Então o futebol vai acabar?

Dificilmente, mas se quiser continuar mantendo o tamanho e potência que tem hoje, vai precisar mudar e se adaptar. Apesar da audiência geral do esporte seguir alta e batendo recordes, o interesse dos púbicos mais jovens vem diminuindo. Não é uma regra se aplica somente ao futebol, mas também a outros esportes “tradicionais”. Com o crescimento do e-sports e da velocidade e dinamicidade do mundo, assistir a uma partida de 90 minutos que contabiliza em média dois ou três gols não é nada atrativo. 

Não à toa, já vemos movimentos destes esportes investindo em torneios online e licenciando marcas para vídeo games. O principal game de futebol tem o nome da instituição que comanda o esporte no mundo, a Formula 1 vem colocando seus pilotos para disputar um torneio do game F1 antes do início da temporada, entre várias outras ações.

As transmissões também passaram por reformulações. Na última temporada da NFL, de futebol americano, algumas partidas foram transmitidas pelo canal infantil Nickelodeon, com direito a efeitos na tela para tornar o jogo agradável para crianças e promover o programa de família.

No Brasil, o Tiktok, plataforma que praticamente expressa o comportamento jovem, comprou os diretos da Copa do Nordeste e o Campeonato Carioca, e traz uma transmissão irreverente e divertida para o modelo. 

 


Tem saída?

Sempre tem. Um case que já falei por aqui foi o da NBA, que saiu de uma proposta de destacar as franquias para destacar as estrelas.

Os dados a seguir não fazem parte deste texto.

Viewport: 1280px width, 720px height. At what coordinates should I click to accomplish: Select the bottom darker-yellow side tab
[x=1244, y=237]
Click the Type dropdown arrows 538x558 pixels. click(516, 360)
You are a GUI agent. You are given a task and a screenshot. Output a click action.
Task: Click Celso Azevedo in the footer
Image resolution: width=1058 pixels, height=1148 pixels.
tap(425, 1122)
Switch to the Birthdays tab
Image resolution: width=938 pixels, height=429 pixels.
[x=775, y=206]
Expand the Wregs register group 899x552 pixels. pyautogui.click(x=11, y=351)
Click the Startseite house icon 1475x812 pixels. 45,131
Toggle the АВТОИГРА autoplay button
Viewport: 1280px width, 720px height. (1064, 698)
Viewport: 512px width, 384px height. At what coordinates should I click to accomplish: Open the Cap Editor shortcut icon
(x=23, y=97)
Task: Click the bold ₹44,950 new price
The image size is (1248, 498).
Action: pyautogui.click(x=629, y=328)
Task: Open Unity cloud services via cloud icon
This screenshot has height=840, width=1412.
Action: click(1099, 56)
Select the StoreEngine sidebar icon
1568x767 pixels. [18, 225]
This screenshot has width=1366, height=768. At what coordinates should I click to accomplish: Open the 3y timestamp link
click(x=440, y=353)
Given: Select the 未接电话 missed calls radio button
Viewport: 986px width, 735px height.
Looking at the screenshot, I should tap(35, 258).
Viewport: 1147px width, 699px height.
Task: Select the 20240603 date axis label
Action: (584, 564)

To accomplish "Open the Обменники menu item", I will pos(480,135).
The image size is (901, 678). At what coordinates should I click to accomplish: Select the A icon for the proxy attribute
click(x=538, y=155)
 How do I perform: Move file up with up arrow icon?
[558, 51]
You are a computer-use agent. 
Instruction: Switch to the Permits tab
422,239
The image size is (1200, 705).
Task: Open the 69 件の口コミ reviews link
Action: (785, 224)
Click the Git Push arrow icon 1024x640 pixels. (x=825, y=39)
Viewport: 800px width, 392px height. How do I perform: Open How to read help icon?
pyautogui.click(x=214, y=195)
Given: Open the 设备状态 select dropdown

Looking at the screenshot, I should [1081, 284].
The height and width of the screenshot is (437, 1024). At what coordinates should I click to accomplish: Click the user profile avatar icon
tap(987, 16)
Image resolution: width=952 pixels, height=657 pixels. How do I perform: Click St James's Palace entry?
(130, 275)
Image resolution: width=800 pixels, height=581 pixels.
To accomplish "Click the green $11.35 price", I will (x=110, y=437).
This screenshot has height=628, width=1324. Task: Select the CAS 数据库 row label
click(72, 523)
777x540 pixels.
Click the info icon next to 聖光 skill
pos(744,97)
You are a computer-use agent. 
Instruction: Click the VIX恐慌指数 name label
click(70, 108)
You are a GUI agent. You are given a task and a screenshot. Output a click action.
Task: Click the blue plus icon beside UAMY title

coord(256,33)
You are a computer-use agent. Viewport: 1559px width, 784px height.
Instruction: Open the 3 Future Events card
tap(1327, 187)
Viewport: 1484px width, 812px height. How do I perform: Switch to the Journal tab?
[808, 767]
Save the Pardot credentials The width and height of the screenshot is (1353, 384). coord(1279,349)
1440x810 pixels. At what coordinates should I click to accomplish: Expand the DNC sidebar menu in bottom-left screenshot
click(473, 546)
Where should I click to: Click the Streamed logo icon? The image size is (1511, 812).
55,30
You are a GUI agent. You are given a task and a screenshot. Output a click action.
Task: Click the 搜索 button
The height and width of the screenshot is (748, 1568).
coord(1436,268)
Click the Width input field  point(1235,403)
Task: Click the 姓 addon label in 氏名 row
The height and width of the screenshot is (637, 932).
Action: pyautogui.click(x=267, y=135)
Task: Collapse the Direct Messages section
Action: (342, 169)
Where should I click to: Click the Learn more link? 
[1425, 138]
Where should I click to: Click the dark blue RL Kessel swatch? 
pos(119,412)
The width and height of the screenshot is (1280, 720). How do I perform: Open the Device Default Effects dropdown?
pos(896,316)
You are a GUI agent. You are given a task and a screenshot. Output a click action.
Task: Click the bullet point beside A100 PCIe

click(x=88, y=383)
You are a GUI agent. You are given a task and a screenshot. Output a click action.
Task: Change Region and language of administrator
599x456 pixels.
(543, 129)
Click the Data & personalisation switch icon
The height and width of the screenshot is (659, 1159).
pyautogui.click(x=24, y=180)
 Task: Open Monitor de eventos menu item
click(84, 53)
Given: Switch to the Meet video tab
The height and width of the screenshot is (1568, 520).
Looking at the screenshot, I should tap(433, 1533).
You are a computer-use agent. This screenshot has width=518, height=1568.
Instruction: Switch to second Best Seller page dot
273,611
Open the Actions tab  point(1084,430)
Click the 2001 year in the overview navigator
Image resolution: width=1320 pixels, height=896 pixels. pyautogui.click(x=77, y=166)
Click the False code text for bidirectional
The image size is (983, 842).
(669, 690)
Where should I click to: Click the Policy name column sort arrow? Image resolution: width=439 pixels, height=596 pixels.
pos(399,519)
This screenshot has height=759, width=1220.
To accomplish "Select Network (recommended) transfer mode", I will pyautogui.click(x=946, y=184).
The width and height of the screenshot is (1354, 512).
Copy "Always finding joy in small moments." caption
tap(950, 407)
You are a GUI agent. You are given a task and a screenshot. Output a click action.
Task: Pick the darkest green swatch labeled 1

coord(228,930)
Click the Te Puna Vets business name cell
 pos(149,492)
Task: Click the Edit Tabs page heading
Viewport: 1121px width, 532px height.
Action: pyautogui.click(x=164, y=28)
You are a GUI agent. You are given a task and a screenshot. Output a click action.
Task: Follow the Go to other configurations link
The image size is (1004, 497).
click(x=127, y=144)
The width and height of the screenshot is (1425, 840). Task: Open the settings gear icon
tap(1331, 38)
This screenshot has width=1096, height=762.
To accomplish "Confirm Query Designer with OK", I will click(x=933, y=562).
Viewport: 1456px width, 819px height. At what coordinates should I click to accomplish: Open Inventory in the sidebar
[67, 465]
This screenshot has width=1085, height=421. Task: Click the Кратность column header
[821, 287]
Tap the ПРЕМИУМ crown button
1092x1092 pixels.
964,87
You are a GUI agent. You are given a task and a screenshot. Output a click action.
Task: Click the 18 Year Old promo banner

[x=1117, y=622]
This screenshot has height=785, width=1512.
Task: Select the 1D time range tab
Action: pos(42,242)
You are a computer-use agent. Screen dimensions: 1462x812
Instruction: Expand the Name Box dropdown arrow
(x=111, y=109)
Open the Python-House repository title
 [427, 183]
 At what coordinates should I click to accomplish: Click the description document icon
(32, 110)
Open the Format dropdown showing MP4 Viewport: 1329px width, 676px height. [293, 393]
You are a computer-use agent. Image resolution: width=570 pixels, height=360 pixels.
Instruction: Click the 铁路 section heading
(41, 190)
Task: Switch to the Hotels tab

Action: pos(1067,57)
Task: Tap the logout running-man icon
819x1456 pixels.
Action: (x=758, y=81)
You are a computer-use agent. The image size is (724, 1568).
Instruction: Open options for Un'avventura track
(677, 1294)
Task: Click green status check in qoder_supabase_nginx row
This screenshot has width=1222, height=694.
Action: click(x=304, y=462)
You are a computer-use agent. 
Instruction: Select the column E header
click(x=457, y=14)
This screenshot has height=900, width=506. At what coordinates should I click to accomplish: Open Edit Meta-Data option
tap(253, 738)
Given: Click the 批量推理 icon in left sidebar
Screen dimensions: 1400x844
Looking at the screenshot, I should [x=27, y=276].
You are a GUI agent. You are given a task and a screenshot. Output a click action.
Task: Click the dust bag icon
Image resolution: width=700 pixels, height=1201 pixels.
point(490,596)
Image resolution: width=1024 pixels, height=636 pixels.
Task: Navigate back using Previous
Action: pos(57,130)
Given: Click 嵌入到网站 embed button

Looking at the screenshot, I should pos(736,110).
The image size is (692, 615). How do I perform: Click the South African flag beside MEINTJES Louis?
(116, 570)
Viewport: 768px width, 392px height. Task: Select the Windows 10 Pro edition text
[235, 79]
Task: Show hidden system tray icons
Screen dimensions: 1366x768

Hoje, LeBron James e Stephen Curry são mais importantes para a NBA que Lakers e Golden State por uma lógica muito simples, o novo público consumidor vai seguir as estrelas, e não as franquias. E mesmo para quem tem sua franquia do coração, o jogo aonde estão as estrelas será uma atração à parte.

A Fórmula 1 demorou, mas também aprendeu, (falei sobre o assunto nesse texto), e há três temporadas vem dando mais atenção para os pilotos (e mostrando suas caras, não apenas capacetes), do que para as escuderias. O interesse do público mais jovens por Lando Norris e Charles Leclerc já é uma realidade.

E por fim temos a própria conexão entre os esportes tradicionais e os esportes virtuais. Cristiano Ronaldo é hoje o garoto propaganda e player de Free Fire enquanto Neymar ganhou uma versão digital dele mesmo para fazer parte do jogo Fortnite em ação patrocinada pela Puma. 

 

Anúncio do Neymar em Fortnite

Propaganda do Cristiano Ronaldo para a Free Fire


Não só o futebol, mas o entretenimento como um todo passa por uma importante transformação para se adaptar a um novo cenário no qual a forma de receber conteúdo e interagir com ele mudou drasticamente. Até os anos 90, com rádio e tv dominando a mídia no país e o futebol tendo lugar cativo no horário nobre, chegar ao consumidor não era uma preocupação dos clubes. Agora o jogo é outro, a concorrência por entretenimento aumentou e a disputa não é entre assistir um esporte ou outro, mas entre ver um jogo, um filme, uma série um game, uma live, um show. Todos eles estão a um botão de distância. O principal rival do Real Madrid não é o Barcelona, é League of Legends.